AJ Mitnick is an American currently living in Israel and working for Maccabi Rishon Lezion of the Israeli Basketball Super League. A recent graduate of IDC Herzliya, Mitnick also maintains a  basketball blog,, and is pursuing a professional basketball coaching license from the Wingate Institute in Israel.



  1. shinchan2005 says

    AJ: As usual, it is very nice reading you when you put that “european point of view” to the NBA.
    I think Lorbek could play in the NBA because he is very talented, but, one more time, we are assaulted by reasonable doubts when we point the physical aspect.
    IMO Lorbek could display some ” Ryan Anderson Role” playing as an open-power-forward in the NBA, but I have doubts if that role could be displayed properly in the Spurs since they do not have a dominant big such as Howard. At first sight, I think Lorbek could have minutes in teams like Memphis, in Lakers (if Gasol end up being traded), Houston pairing with Dalembert (in case Scola was traded) even in a team like Washington. As you can check all teams mentioned have a truly big presence in the paint.

    Regarding Vasquez, in his career he has shown some aspects of his personality that make me think he would not fit very well in the NBA. Ok he could easily play some 10 minutes providing interior presence, some blocks and good movements in the paint, but he would never be a factor in the league. I have serious doubts about his work ethic. I can not envision him working hard in the training room and improving his basketball skills in order to compete with the best in the NBA.

  2. p.c. says


    I love me some European basketball. And every time I read one of your articles that spews worn out NBA-European basketball comparisons I feel embarrassed. I know you think you are supporting European basketball, but you’re just reinforcing over-broad generalizations that are not accurate, and feel to me to at least somewhat racially tinged. (You’re obviously not racist, but the original formulation of this dubious themes makes me feel mighty uneasy.) You should be more careful.
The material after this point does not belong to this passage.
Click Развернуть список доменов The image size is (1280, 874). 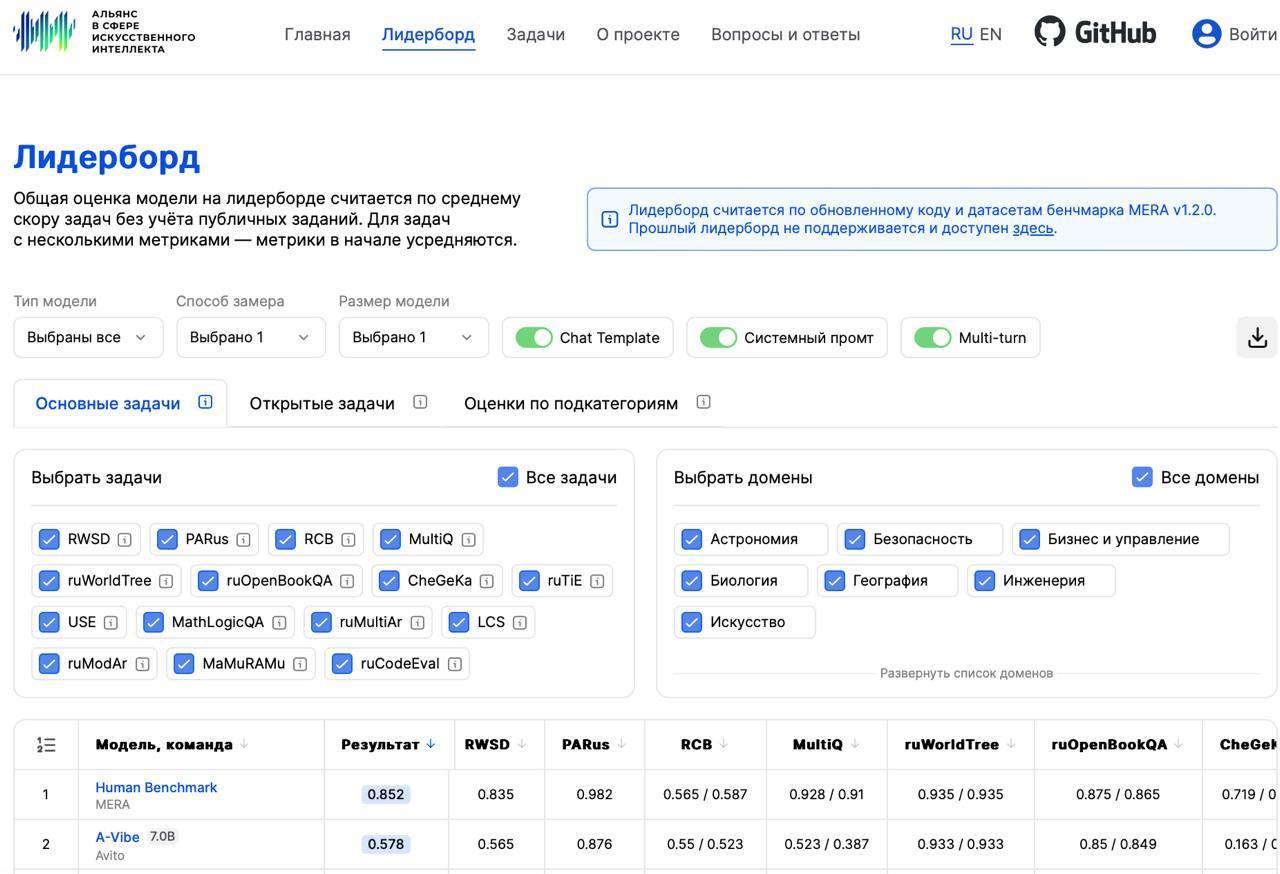click(x=968, y=672)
    The lead from the Barca-Maccabi game was that Lorbek is having a hell of a season and I think, with his rather modest buyout, he will be plying his trade for the Spurs next season. His series of post isolation plays (and no, Lorbek is not named Langford) sealed the game for Barca. There’s a lot to be excited about in San Antonio. I think a fair amount of Lorbek’s offensive vocabulary is not going to easily translate with the way Euro officials whistle plays in the paint (more contact allowed off the ball, less contact allowed on the ball.) But he’s so skilled, commits few turnovers, and his length will be a huge asset.

    I think NBA fans are slow on the uptake with Lorbek because Draft Express has not been high on him in the past, and they usually do pretty good work there. But I don’t see Lorbek’s athleticism as being a limitation to his success in the NBA.

    Your take on the Bulls-Heat game strikes me as silly. Miami relies on transition baskets because Lebron James and Dwyane Wade are the two best transition players in the world; just as Montepaschi Siena relied on transition buckets in their beat down of Real Madrid this past week because Bo McCalebb is an incredibly effective transition scorer.

    And NBA teams that have deep talent at a position spread minutes around like European basketball clubs. It’s just that NBA clubs are governed by a collective bargaining agreement that limits the ability of teams to acquire two solid players at any position. The Bulls have a four-deep front line and Taj Gibson and Omer Asik have finished their fair amount of games this season, similar to a European club. If there was no collective bargaining agreement, similar to Europe, you better believe that the big market franchises would buy two deep at every position, similar to Europe.

    C’mon son, get your act together.